Understanding the FWC case of Pascua v Doessel Group Pty Ltd
A recent case before the Fair Work Commission, has highlighted the difficulties that Australian businesses may face when engaging overseas workers. This practice is common across many industries and workers resident in other countries are used to fill labour shortages or skills gaps, often at a lower cost than in Australia. If your business uses overseas labour sources, it’s important that you understand how they are classified to avoid significant problems down the line.
The case
Ms Pascua was engaged by a Queensland law firm, which specialised in credit repair for individuals. Ms Pascua lived in the Philippines and carried out her work as a paralegal remotely from home, at times that matched Australian business hours. She had an email address with the domain name of the firm, and her signature block referred to her as a paralegal for MyCRA lawyers. For the first year of her work with the firm, Ms Pascua’s work was supervised by a solicitor.
Following a breakdown in the working relationship with the MyCRA Principal, Mr Doessel, Ms Pascua received an email asserting that she had breached her contract and that the contract had been terminated. Pascua contended that she was an employee and had been unfairly dismissed. In response, Doessel argued that she was an independent contractor, not an employee, and could not have been unfairly dismissed – that claim being available to Australian employees only.
The Fair Work Commission held that, despite living and working in the Philippines under a contract which stated that she was an independent contractor, Ms Pascua actually an employee. Reviewing the terms of her contract, the FWC advised that the following matters, amongst others, indicated an employer-employee arrangement:
- The work that Pascua performed was clearly in the business of the law firm, rather than in an independent business conducted for herself.
- The technology arrangements put in place to identify Ms Pascua as calling from Australia suggested that work was being performed by an employee of that business.
- The service targets, such as 10% of matters being removed per week indicated an ongoing relationship, rather than a daily one.
- Ms Pascua was not entitled to transfer her work to another person.
- The law firm controlled / supervised Ms Pascua in her work.
- The low hourly rate paid to Ms Pascua strongly indicated that she was not engaged due to specific expertise or a specialist service on a contract basis, but rather paid to perform work consistent with employment.
The FWC concluded that, although the contract specified that Ms Pascua had agreed to perform the work solely on an independent contractor basis, and there was no employment relationship, this belied the actual nature of the agreement. In other places the contract referred to the arrangement as employment, which also did not assist the respondent.

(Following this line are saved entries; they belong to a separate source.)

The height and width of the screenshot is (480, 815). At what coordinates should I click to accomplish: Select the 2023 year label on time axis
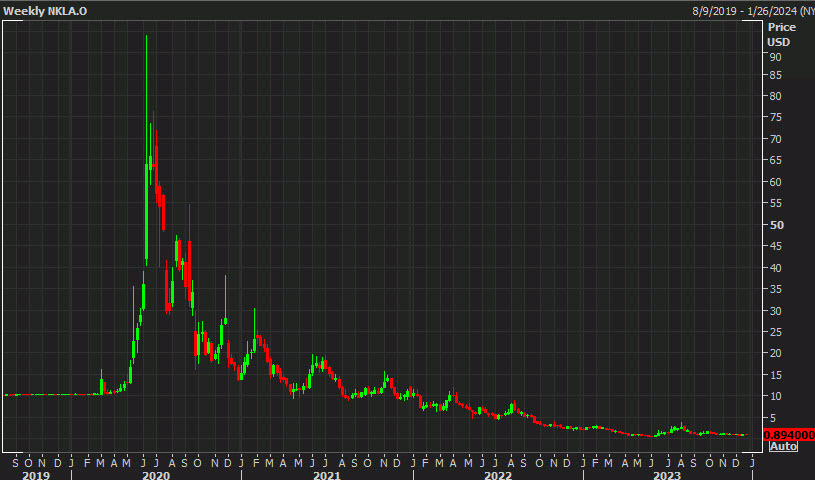coord(667,475)
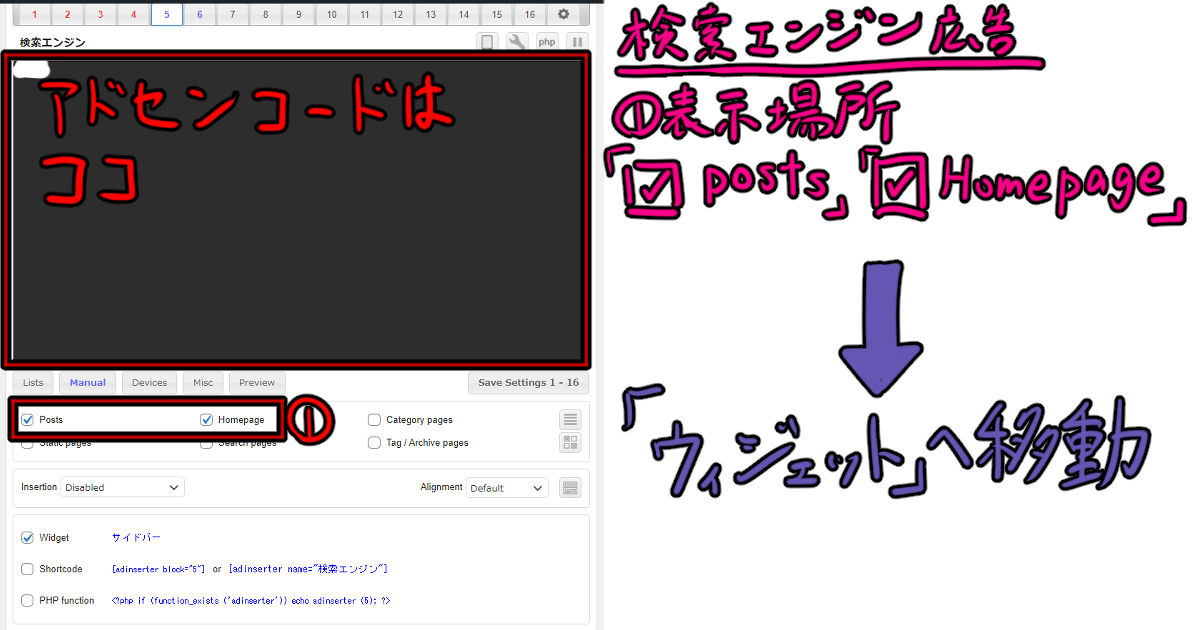Uncheck the Homepage checkbox
This screenshot has height=630, width=1200.
pyautogui.click(x=206, y=419)
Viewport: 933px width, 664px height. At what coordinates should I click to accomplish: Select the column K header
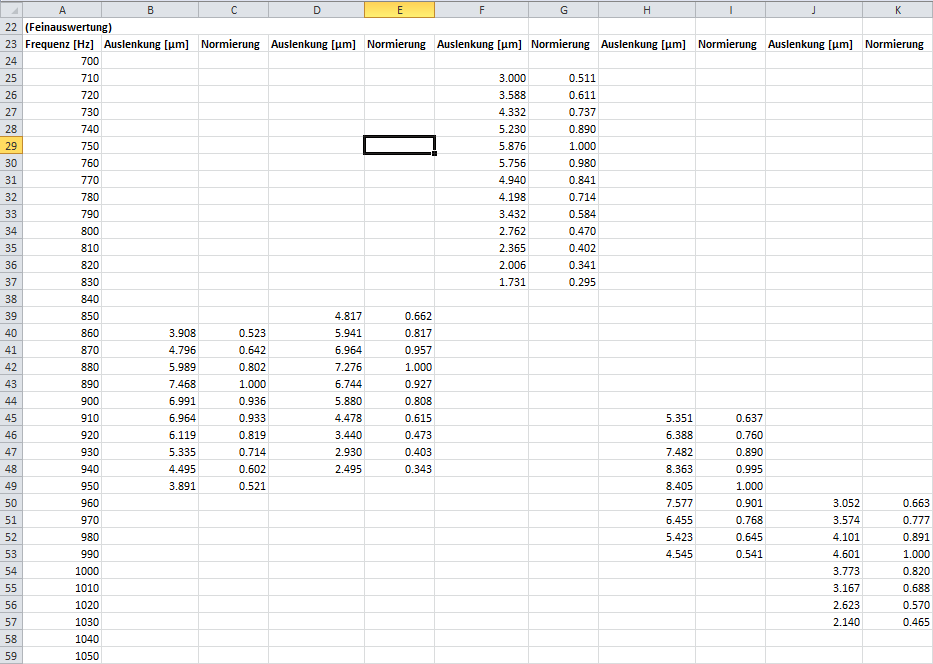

What does this mean for your business?
This case serves as a reminder that it’s not enough for your contracts to state that workers are independent contractors. The work they do, and the way it is performed must actually reflect that arrangement. Further, the worker’s rate of pay will be a factor that is taken into account – low rates of pay for ongoing work tend to indicate an employee relationship meaning that outsourcing contracts should be carefully considered. Your arrangements with independent contractors should be regularly reviewed to ensure that they are correctly classified, and that you are in compliance with Australian employment law requirements.